What this task involves: Using the data below, output the first line and every line after it up to and including the line containing "Click the 下載明細", exactly as written and with nothing added.

*** Given entries

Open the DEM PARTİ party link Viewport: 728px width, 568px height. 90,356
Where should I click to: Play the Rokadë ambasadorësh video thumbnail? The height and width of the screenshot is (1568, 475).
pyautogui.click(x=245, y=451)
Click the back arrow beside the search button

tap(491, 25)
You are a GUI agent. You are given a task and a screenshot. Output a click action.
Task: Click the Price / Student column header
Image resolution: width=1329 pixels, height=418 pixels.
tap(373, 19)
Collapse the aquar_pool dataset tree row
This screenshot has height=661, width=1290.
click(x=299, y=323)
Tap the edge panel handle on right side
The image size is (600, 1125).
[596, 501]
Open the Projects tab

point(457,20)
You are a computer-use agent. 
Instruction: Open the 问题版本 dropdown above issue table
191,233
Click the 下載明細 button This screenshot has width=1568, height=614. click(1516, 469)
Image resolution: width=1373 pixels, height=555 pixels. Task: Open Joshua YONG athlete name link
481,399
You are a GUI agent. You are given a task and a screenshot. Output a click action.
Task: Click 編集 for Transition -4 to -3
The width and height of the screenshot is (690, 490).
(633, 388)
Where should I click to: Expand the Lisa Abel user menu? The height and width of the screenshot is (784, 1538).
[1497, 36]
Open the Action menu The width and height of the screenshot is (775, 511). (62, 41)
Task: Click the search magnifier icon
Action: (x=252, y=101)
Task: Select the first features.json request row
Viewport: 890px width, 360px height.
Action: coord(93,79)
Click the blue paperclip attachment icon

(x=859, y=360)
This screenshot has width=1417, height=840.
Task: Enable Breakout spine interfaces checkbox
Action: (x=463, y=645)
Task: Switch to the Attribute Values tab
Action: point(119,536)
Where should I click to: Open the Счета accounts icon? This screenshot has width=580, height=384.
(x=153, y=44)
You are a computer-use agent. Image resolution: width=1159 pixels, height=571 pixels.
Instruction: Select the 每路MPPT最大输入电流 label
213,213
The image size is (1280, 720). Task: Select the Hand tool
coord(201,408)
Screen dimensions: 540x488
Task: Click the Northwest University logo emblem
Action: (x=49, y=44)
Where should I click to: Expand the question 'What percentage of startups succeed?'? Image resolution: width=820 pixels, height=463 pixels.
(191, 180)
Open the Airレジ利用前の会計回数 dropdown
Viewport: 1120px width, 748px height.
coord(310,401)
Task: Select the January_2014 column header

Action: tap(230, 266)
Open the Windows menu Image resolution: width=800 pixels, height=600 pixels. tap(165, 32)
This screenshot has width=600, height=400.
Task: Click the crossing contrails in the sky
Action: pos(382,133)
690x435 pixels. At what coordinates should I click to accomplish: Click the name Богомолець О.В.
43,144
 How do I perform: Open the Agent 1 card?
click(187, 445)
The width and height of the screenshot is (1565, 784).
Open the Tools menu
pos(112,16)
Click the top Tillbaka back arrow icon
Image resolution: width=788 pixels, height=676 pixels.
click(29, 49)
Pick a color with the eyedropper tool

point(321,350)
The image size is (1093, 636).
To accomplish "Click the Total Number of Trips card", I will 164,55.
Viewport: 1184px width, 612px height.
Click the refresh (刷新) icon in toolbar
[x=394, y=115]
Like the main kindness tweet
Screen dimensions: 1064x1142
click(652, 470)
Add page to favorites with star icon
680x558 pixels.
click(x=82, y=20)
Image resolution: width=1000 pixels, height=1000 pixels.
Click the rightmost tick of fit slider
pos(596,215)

******

The completed task:
Open the DEM PARTİ party link Viewport: 728px width, 568px height. 90,356
Where should I click to: Play the Rokadë ambasadorësh video thumbnail? The height and width of the screenshot is (1568, 475).
pyautogui.click(x=245, y=451)
Click the back arrow beside the search button

tap(491, 25)
You are a GUI agent. You are given a task and a screenshot. Output a click action.
Task: Click the Price / Student column header
Image resolution: width=1329 pixels, height=418 pixels.
tap(373, 19)
Collapse the aquar_pool dataset tree row
This screenshot has height=661, width=1290.
click(x=299, y=323)
Tap the edge panel handle on right side
The image size is (600, 1125).
[596, 501]
Open the Projects tab

point(457,20)
You are a computer-use agent. 
Instruction: Open the 问题版本 dropdown above issue table
191,233
Click the 下載明細 button This screenshot has width=1568, height=614. click(1516, 469)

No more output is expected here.